Nas duas únicas ocasiões em que não subiu ao lugar mais alto do pódio, terminou com a medalha de prata. Em toda a sua carreira internacional, foram apenas três derrotas. Números que ajudam a explicar por que a japonesa é considerada uma das maiores judocas de sua geração.
A terceira dessas derrotas, porém, permanece viva na memória do judô mundial. Nos Jogos Olímpicos de Paris 2024, Uta chegou como favorita absoluta para defender o ouro conquistado em Tóquio 2021, mas foi surpreendida nas oitavas de final pela uzbeque Diyora Keldiyorova. A adversária seguiria sua trajetória histórica até conquistar a medalha de ouro e se tornar a primeira campeã olímpica de judô do Uzbequistão.
As imagens da emoção de Uta Abe após aquela eliminação percorreram o mundo. Entretanto, sua apresentação na Mongólia mostrou que a experiência foi transformada em combustível para seguir evoluindo. Aos 25 anos, a japonesa já construiu um currículo extraordinário, mas continua demonstrando a mesma disposição para aprender e se reinventar.

Precisão técnica e agressividade controlada: Uta Abe encaminha mais uma vitória rumo ao título conquistado na Mongólia © Kulumbegashvili Tamara / FIJ
No judô, as derrotas raramente são esquecidas. Elas servem como instrumentos de aprendizado e reforçam um dos princípios mais importantes da filosofia concebida por Jigoro Kano Shihan: a humildade.
E foi exatamente essa postura que Uta Abe apresentou em Ulaanbaatar. Mesmo durante uma campanha marcada pelo domínio técnico, a japonesa continuou buscando novas soluções, explorando diferentes transições e ampliando seu repertório no ne-waza.

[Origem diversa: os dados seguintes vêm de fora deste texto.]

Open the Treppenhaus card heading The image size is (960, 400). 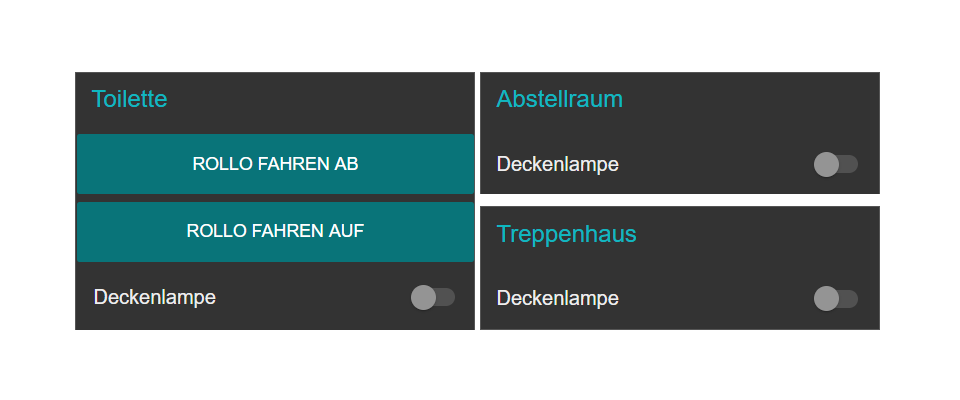pos(567,234)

Os números impressionam: campeã olímpica, pentacampeã mundial e agora dona de 12 títulos de Grand Slam. Ainda assim, as estatísticas não contam toda a história. O que distingue Uta Abe é sua capacidade de manter um padrão de excelência raramente visto no esporte de alto rendimento.
Quem acompanha sua rotina de treinamentos sabe que o sucesso não é fruto apenas do talento. Embora a família Abe tenha produzido dois dos maiores nomes do judô japonês contemporâneo — Uta e seu irmão Hifumi Abe —, os resultados são consequência de anos de dedicação, disciplina e atenção minuciosa aos detalhes.
Mas a trajetória de uma grande campeã também é construída por suas adversárias. Não existe excelência sem desafios. Cada atleta que entra no tatami para enfrentá-la busca aquilo que poucas conseguiram encontrar: uma forma de superá-la.
A francesa Amandine Buchard conseguiu. A uzbeque Diyora Keldiyorova também. Longe de diminuírem a grandeza de Uta Abe, essas vitórias ajudam a dimensionar sua carreira e tornam sua trajetória ainda mais relevante.
Essa é uma das maiores lições do judô. O adversário não é um inimigo, mas um parceiro indispensável no processo de evolução. É por meio do respeito, da coragem e da busca constante pelo aperfeiçoamento que atletas e modalidade continuam avançando.
O Grand Slam de Ulaanbaatar serviu como mais uma demonstração da força competitiva de Uta Abe. Após seis meses longe das competições internacionais, ela retornou em alto nível, exibindo controle absoluto e refinamento técnico durante toda a campanha.
Os próximos capítulos dessa história já estão no horizonte: o Campeonato Mundial de Baku, ainda em 2026, e a caminhada rumo aos Jogos Olímpicos de Los Angeles 2028.
Suas adversárias continuarão estudando seus movimentos e procurando maneiras de derrotá-la. E é justamente por isso que Uta Abe continuará evoluindo.
Porque, no judô, a verdadeira grandeza nunca é construída sozinha.